New Paper - Explainable Machine Learning in Predictions of Breast Cancer Survival

One of the projects that I have enjoyed the most as part of my job at IKNL has been the application of explainable machine learning to survival predictions. Well, today I woke up with the happy news that our latest study in this field has been accepted for publication in Scientific Reports!

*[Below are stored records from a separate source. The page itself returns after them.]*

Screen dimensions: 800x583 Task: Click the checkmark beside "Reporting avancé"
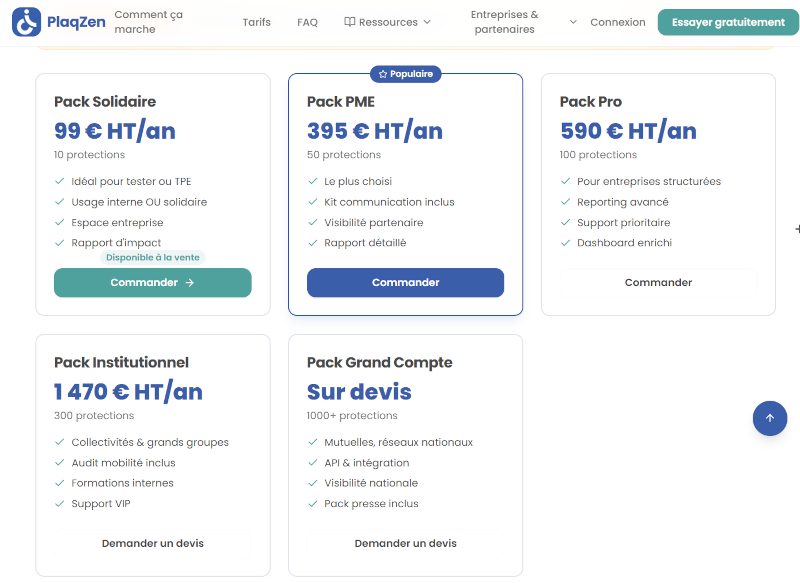coord(566,201)
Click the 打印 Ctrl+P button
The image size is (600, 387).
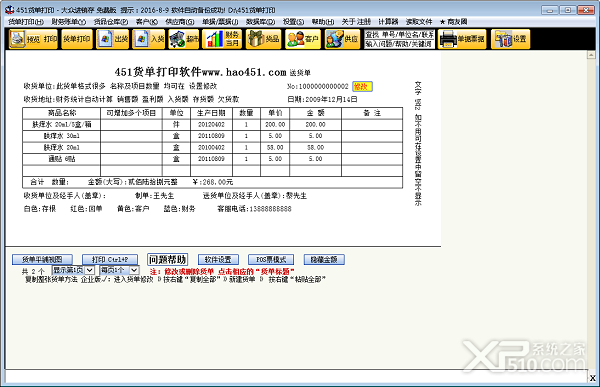click(109, 260)
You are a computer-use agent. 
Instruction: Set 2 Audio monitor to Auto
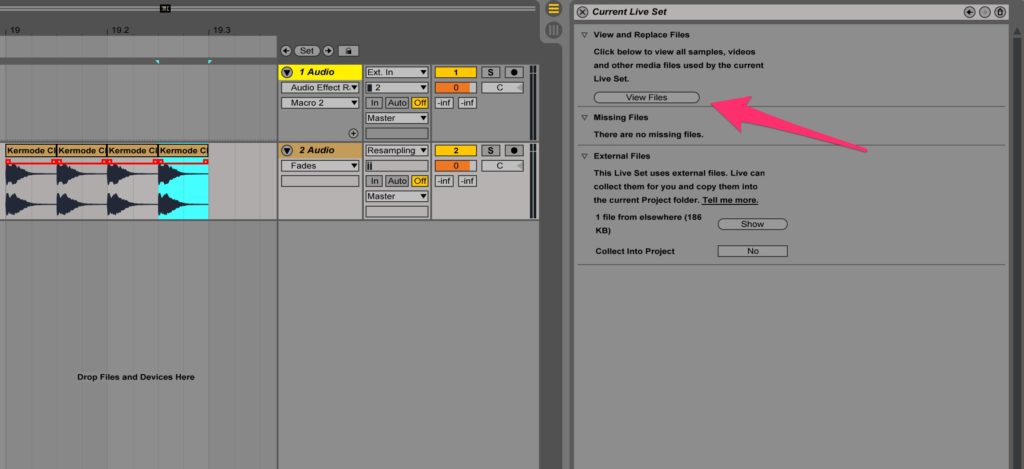click(x=396, y=181)
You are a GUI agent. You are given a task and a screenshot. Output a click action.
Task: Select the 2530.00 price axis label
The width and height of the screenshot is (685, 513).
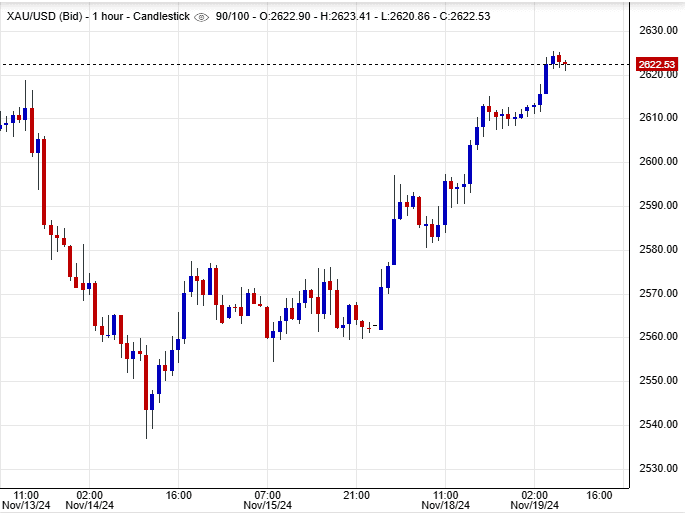point(656,468)
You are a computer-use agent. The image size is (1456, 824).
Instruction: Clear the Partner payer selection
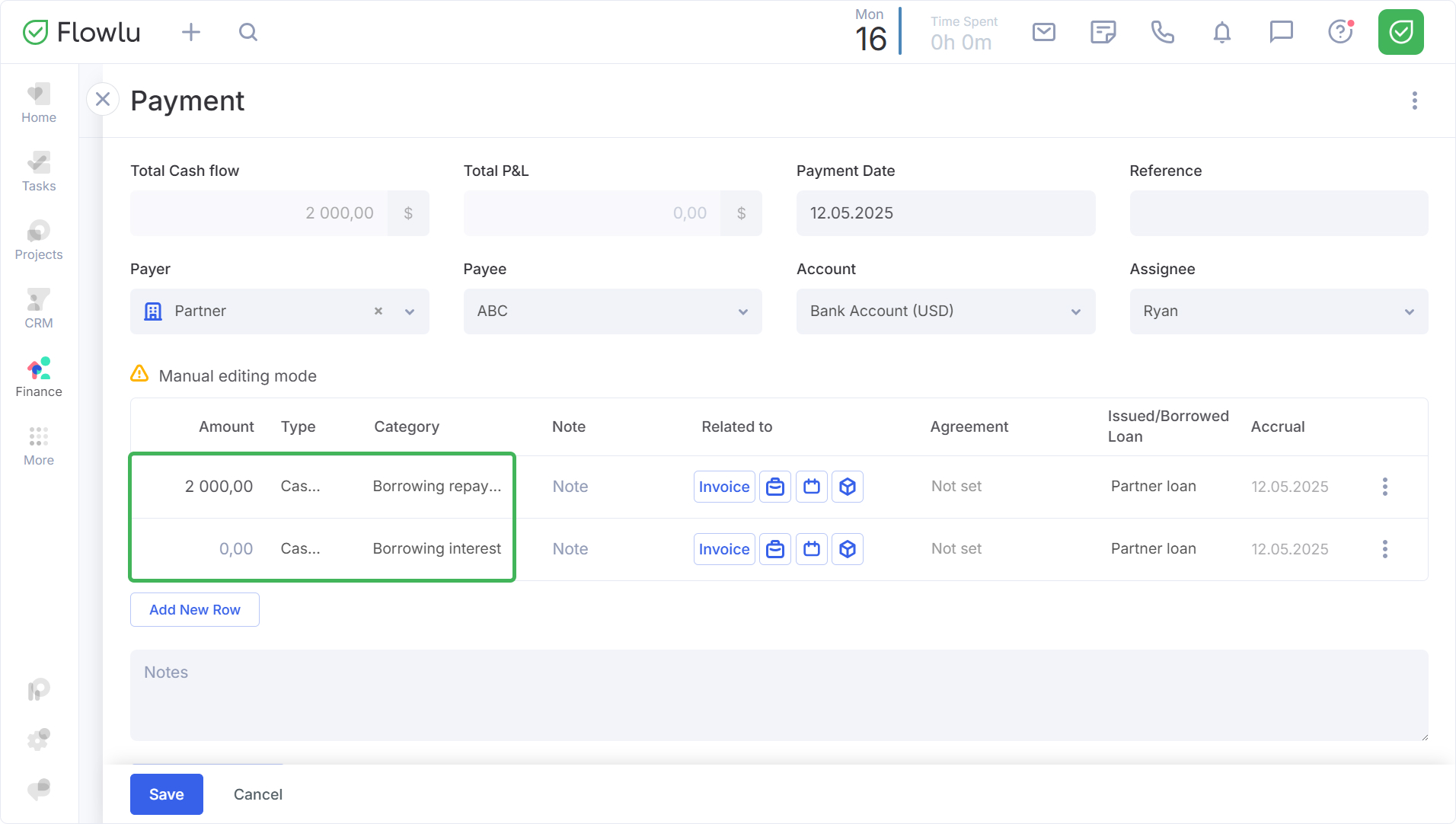(x=378, y=311)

The abstract is as follows:

Cox Proportional Hazards (CPH) analysis is the standard for survival analysis in oncology. Recently, several machine learning (ML) techniques have been adapted for this task. Although they have shown to yield results at least as good as classical methods, they are often disregarded because of their lack of transparency and little to no explainability, which are key for their adoption in clinical settings. In this paper, we used data from the Netherlands Cancer Registry of 36,658 non‑metastatic breast cancer patients to compare the performance of CPH with ML techniques (Random Survival Forests, Survival Support Vector Machines, and Extreme Gradient Boosting [XGB]) in predicting survival using the c‑index. We demonstrated that in our dataset, ML‑based models can perform at least as good as the classical CPH regression ( c‑index∼0.63), and in the case of XGB even better ( c‑index∼0.73 ). Furthermore, we used Shapley Additive Explanation (SHAP) values to explain the models’ predictions. We concluded that the difference in performance can be attributed to XGB’s ability to model nonlinearities and complex interactions. We also investigated the impact of specific features on the models’ predictions as well as their corresponding insights. Lastly, we showed that explainable ML can generate explicit knowledge of how models make their predictions, which is crucial in increasing the trust and adoption of innovative ML techniques in oncology and healthcare overall.

If you are interested, you can find the paper here (Open Access) (and its corresponding BibTeX citation here).

Huge shoutout to all my co-authors. We are very proud of this achievement. I hope we can continue developing this project, which I believe will help us bring ML/AI solutions closer to every-day practice in clinics to reduce the impact of cancer in our patients.